-- Assignment --
Find the line that holds "The height and" in the material below. Output that line and each one after it exactly, but not the pictures.

[Start of Attachment]

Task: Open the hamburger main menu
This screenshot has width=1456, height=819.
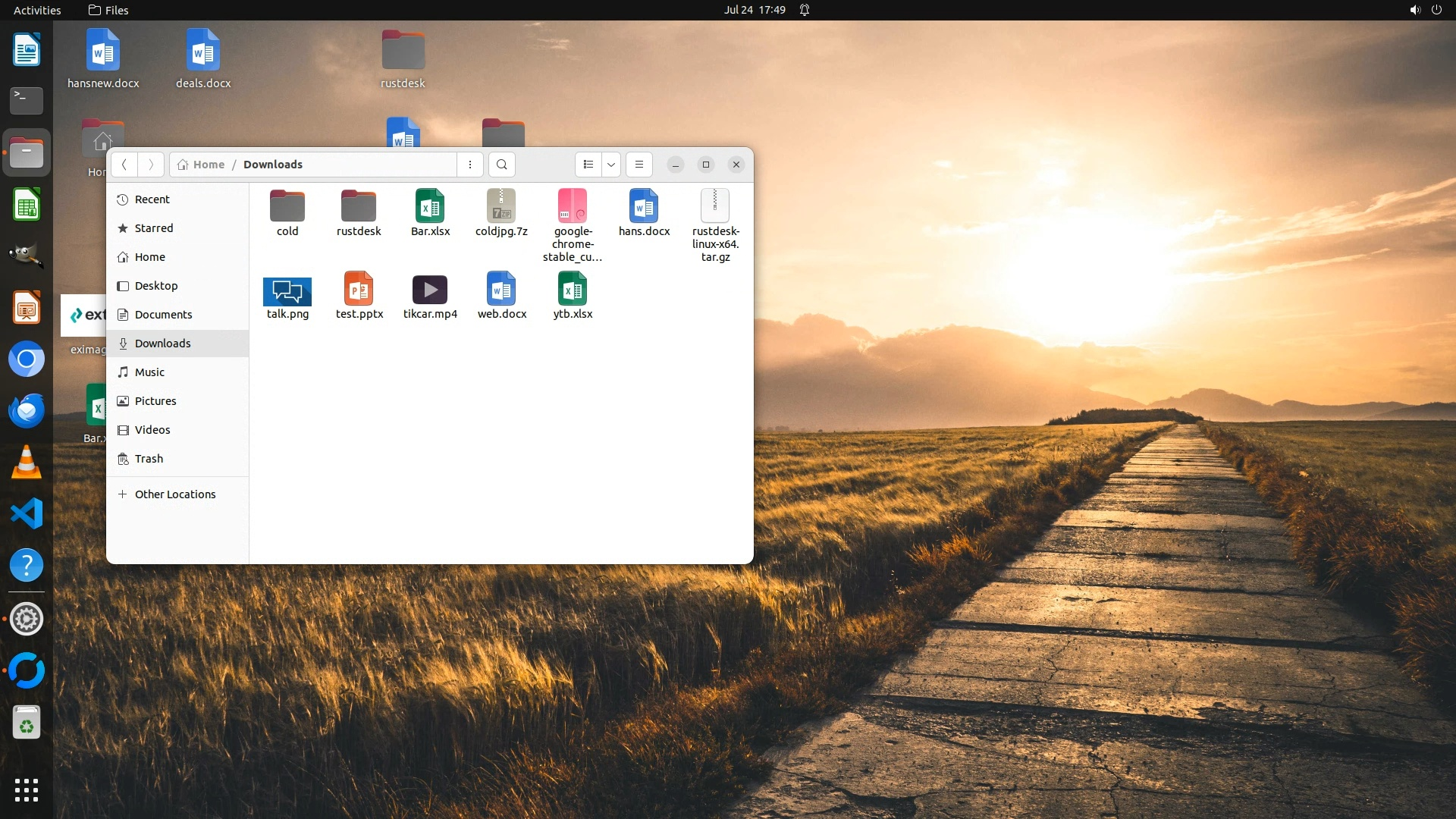Action: (639, 165)
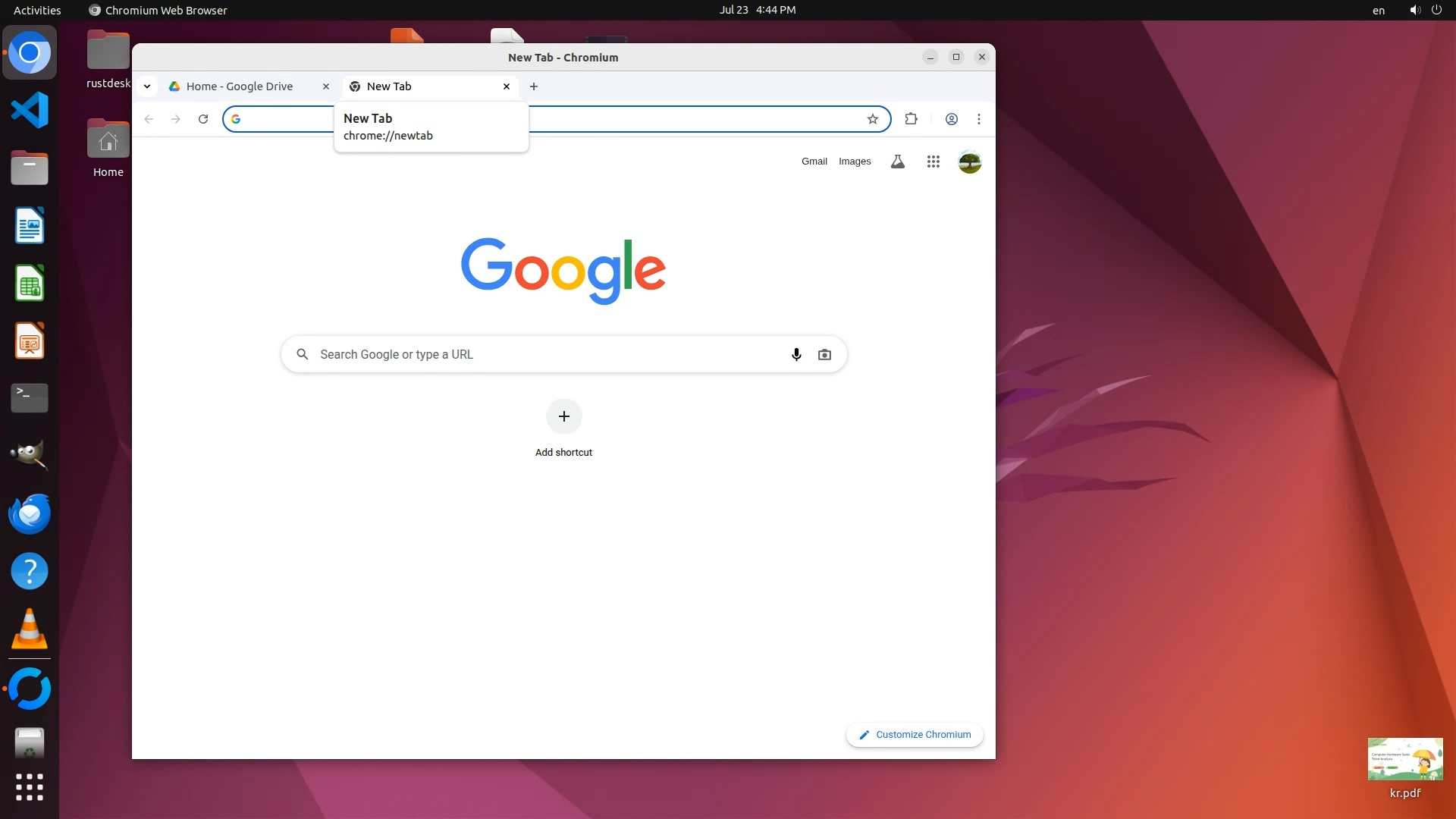
Task: Expand the tab search dropdown arrow
Action: tap(147, 86)
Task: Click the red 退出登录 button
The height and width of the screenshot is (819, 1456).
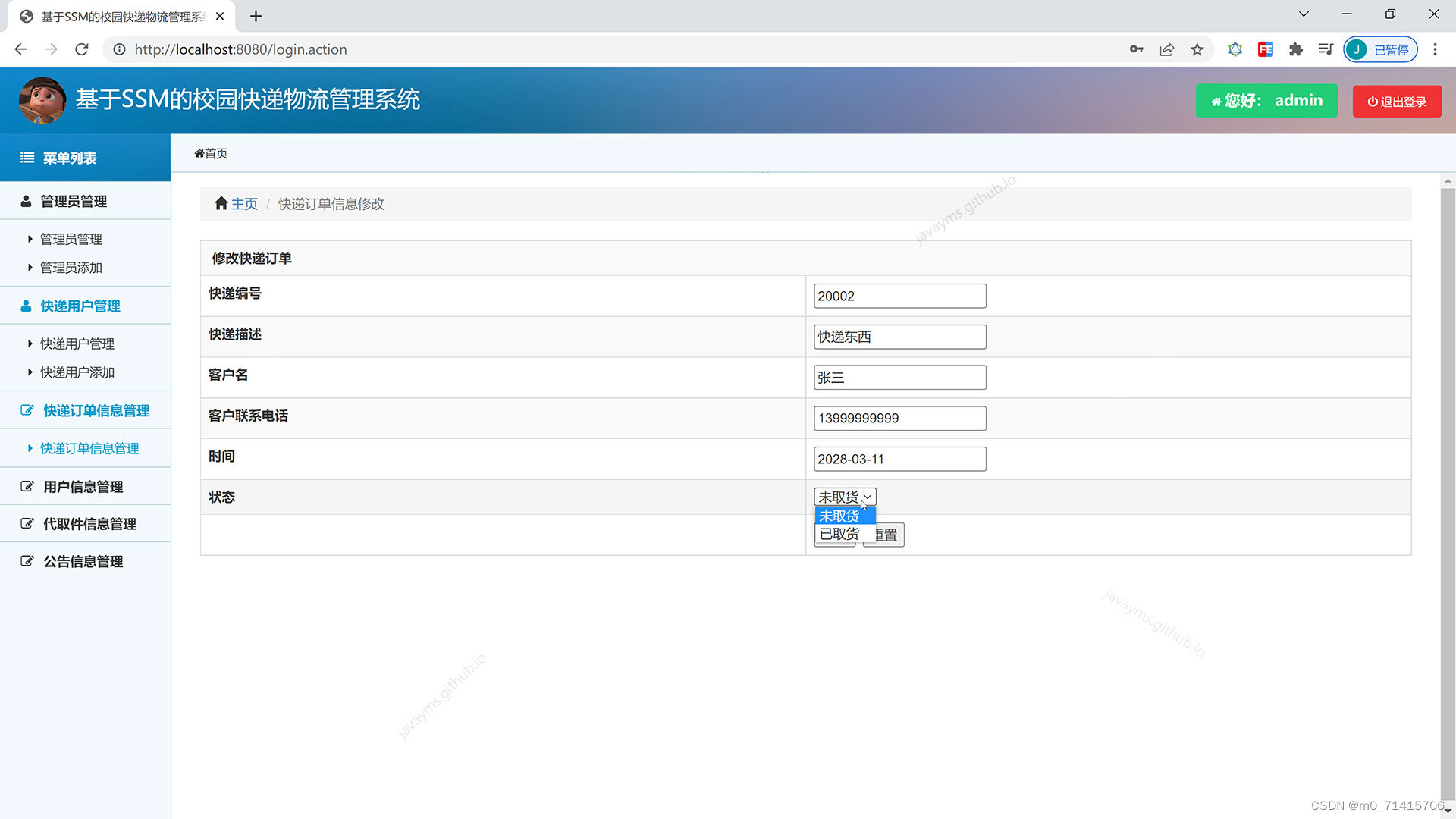Action: 1396,102
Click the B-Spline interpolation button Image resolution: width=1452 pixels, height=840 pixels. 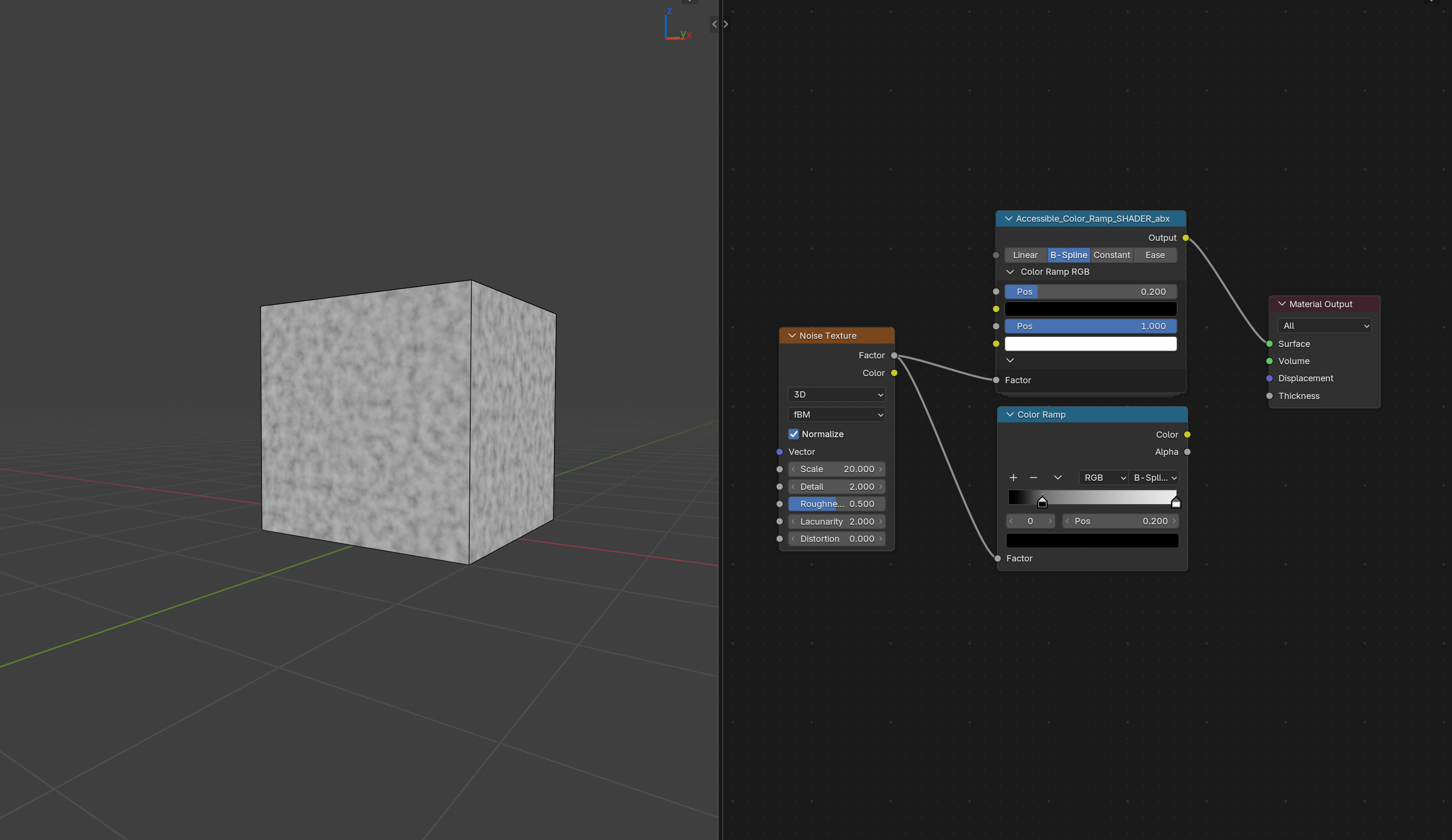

[End of Attachment]

-- Written answer --
The height and width of the screenshot is (819, 1456).
Action: 1396,102
Click the B-Spline interpolation button Image resolution: width=1452 pixels, height=840 pixels. 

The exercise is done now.